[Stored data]

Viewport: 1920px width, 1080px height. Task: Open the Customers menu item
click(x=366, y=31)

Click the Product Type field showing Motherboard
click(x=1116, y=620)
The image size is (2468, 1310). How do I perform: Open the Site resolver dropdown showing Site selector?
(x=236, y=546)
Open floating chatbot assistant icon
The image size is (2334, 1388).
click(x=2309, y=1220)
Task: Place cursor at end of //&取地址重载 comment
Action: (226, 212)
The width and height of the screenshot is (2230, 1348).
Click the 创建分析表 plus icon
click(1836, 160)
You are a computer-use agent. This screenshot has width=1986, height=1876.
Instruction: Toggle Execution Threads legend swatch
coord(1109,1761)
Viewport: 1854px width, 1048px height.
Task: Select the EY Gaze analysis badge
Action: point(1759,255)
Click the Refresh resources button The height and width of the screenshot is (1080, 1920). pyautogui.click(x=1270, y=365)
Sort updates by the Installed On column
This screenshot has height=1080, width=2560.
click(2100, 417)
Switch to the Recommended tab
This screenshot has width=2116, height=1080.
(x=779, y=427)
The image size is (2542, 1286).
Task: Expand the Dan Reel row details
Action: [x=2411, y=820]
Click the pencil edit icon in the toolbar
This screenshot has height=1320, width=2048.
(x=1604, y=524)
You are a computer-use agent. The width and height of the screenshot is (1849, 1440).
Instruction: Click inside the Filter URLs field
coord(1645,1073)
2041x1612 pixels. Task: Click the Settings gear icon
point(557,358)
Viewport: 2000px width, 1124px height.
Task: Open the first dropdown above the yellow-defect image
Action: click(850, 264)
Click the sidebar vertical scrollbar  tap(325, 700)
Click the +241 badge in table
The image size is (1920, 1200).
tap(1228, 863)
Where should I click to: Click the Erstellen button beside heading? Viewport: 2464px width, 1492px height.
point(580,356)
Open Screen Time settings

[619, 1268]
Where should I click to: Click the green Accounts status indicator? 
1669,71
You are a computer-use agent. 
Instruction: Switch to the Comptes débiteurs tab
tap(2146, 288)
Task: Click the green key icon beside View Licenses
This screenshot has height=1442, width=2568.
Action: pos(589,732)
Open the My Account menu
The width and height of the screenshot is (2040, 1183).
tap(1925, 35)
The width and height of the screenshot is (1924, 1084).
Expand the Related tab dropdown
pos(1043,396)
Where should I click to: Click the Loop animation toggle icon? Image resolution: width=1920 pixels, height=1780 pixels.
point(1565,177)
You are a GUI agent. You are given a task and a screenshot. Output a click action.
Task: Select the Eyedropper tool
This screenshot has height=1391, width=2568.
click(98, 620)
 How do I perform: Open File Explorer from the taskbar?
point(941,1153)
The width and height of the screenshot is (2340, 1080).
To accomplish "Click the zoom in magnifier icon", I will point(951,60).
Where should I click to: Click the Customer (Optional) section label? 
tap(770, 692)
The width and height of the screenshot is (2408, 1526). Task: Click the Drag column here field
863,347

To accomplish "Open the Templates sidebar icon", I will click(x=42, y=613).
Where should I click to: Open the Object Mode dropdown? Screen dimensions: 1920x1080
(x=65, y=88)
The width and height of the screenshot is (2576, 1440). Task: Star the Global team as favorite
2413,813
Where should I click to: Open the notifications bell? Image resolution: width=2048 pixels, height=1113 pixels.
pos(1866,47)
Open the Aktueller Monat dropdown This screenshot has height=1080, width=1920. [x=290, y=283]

→ **WORK TASK**: Please reproduce, exactly as written, the lines of the records from the first line through the one containing "You are a computer-use agent. This".

→ **SOLVED EXERCISE**:
Viewport: 1920px width, 1080px height. Task: Open the Customers menu item
click(x=366, y=31)

Click the Product Type field showing Motherboard
click(x=1116, y=620)
The image size is (2468, 1310). How do I perform: Open the Site resolver dropdown showing Site selector?
(x=236, y=546)
Open floating chatbot assistant icon
The image size is (2334, 1388).
click(x=2309, y=1220)
Task: Place cursor at end of //&取地址重载 comment
Action: (226, 212)
The width and height of the screenshot is (2230, 1348).
Click the 创建分析表 plus icon
click(1836, 160)
You are a computer-use agent. This screenshot has width=1986, height=1876.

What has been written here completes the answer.